**WHAT IS NEEDED**
Beginning with the line that holds "Image resolution: width=2507" in the data below, give again every line through the one that holds "Viewport: 1920px width, 1265px height.", exactly as written.

**RECORDS FOR THE TASK**
※ ※ ※

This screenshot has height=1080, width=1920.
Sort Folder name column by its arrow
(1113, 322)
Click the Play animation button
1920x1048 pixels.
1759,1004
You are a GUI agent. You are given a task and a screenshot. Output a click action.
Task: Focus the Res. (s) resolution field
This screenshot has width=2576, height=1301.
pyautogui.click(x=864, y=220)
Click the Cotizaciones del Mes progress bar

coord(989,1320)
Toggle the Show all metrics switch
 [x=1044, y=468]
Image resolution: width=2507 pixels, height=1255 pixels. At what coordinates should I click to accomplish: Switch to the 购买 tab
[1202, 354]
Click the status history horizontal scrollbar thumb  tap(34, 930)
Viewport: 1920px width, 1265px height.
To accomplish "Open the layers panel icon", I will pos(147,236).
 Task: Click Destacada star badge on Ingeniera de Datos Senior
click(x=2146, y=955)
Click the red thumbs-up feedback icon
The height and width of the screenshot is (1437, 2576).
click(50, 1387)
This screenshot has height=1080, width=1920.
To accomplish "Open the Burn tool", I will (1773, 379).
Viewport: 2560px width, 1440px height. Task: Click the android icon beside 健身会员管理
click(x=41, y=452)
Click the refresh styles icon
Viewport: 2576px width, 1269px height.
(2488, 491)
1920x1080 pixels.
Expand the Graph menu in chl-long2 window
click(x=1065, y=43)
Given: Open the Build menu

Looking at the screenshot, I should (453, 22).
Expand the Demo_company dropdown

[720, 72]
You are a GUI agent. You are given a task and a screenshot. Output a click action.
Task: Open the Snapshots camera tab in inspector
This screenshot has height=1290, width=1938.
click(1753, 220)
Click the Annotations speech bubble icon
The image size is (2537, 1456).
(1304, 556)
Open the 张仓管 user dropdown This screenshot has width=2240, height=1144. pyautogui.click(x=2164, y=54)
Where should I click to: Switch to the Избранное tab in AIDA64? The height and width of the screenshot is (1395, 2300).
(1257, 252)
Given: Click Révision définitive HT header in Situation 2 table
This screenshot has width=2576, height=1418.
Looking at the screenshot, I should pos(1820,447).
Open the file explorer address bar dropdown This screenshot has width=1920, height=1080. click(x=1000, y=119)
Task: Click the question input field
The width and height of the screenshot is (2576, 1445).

※ ※ ※

**ANSWER SECTION**
Image resolution: width=2507 pixels, height=1255 pixels. At what coordinates should I click to accomplish: Switch to the 购买 tab
[1202, 354]
Click the status history horizontal scrollbar thumb  tap(34, 930)
Viewport: 1920px width, 1265px height.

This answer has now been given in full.